Contest starts in under three hours.
Nice contest!
There's no editorial yet, how to solve D?
Observe that if the first character of S is A then it becomes B, otherwise everything flip, and we delete the first element, and add a 'A' at the end.
Convince yourself that the sequence becomes more or less static very fast.
Uploaded.
where is the editorial uploaded? can you share the link please?
Edit: Found the editorial
Gonna like atcoder's contests. The problems were non-obvious(at least C and D, didn't read E and F), it was hard for me to find the solution instantly.
B reminds Fish from IOI'08 a bit
Can someone please explain how to do C ??? The editorial is may be according to me a bit complex ....
The point is that the contribution of each and every two connected component differs by whether it is a bipartite graph. Leave the single point alone, in a single connected component, you can color the graph with black & white (two side of each edge have different colors). If possible, pair (black, white) will attach to a (white, black) with an edge, and it cannot connect with point like pair (white, white) and (black, black).
Likewise, you can use similar way to calculate the contribution of two distinct connected components.
What was the intended difficulty of the problems in terms of top coder point values?
2X points at Atcoder = X points at Topcoder Div1
Thanks, I thought so. However I wondered if D was really 450 on tc.
Seams that E is easier than D and F. 500 points F suddenly got to be almost the whole solution. :(
I think if you get (or somehow already know) the reunity number fact it's much easier to proceed, but without that D is definitely easier than E.
could you please tell me what is the fact?!
Yes, I agree that F's partial score is much harder than 500 points, but it's somewhat difficult to give partial points. For example, if we give 1200 points for it, the difference between the full score and the partial score is also much bigger than 500 points.
In E, Increasing Numbers, we need to check if r_1,r_2,...r_9k exist. We check it by checking if sum of digits of decimal representation of 9N+9k is "at most" 9k. But how does it guarantee it can be written in exactly 9k powers of 10?
For example: 1 can only be written in just 1 power of 10 i.e. 0 but not 9 powers of 10.

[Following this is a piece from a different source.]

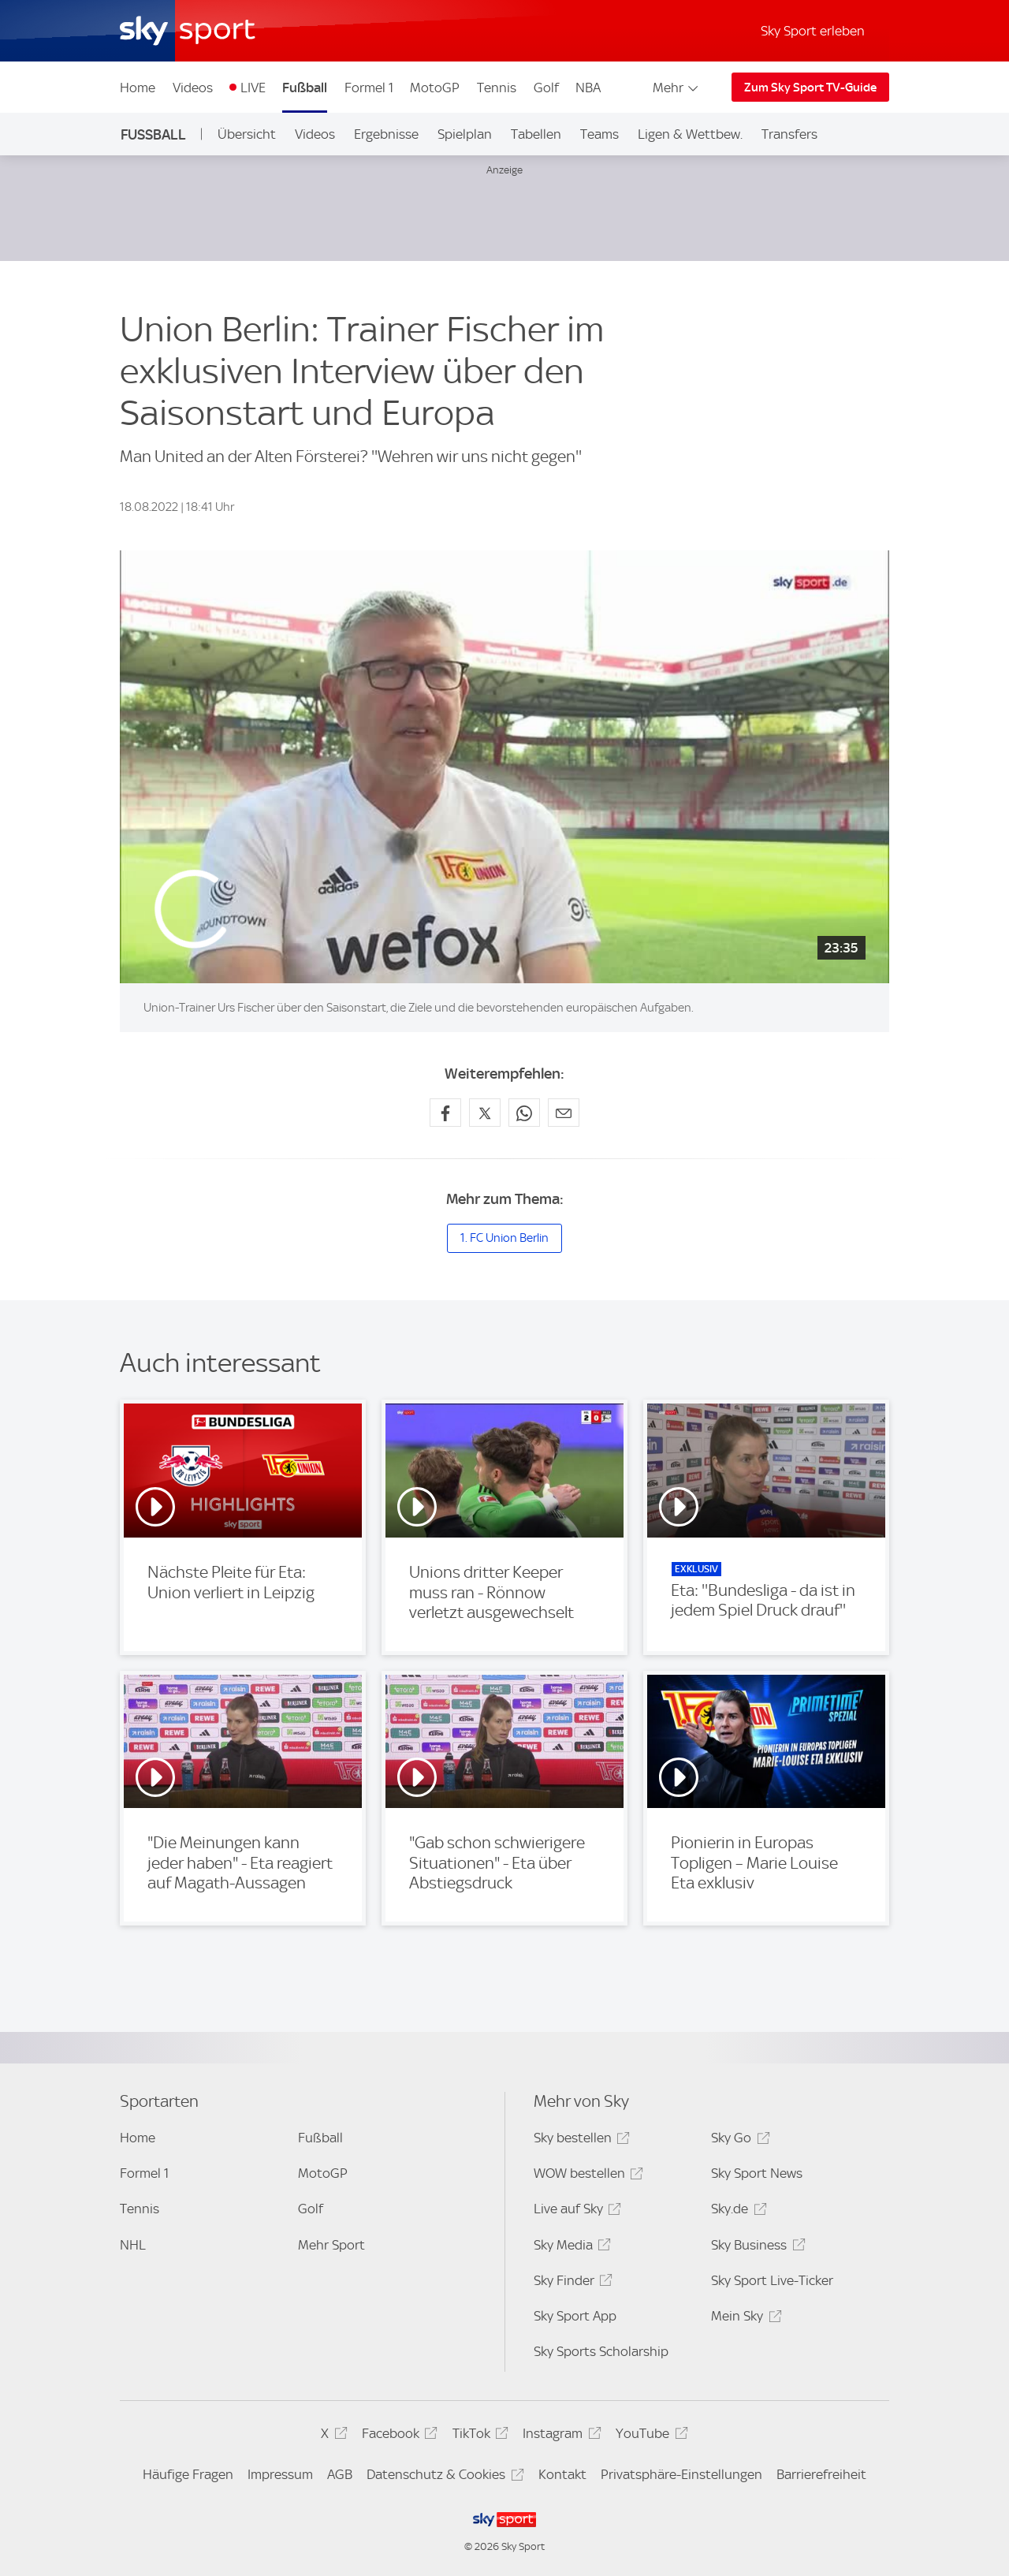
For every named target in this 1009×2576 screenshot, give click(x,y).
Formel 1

If you can represent n as sum of k powers of 10 then you can do it also using k+9 powers of 10 (if that's not greater than n). Moreover 9n+9k is divisible by 9, so its sum of digits is also divisible by 9.
The editorial for C says "there is an edge between (a, b) and (a', b') iff there exists a path of length l between a and a' and a pathbof length l between b and b'". Isn't it supposed to be path between (a, b) and (a', b')?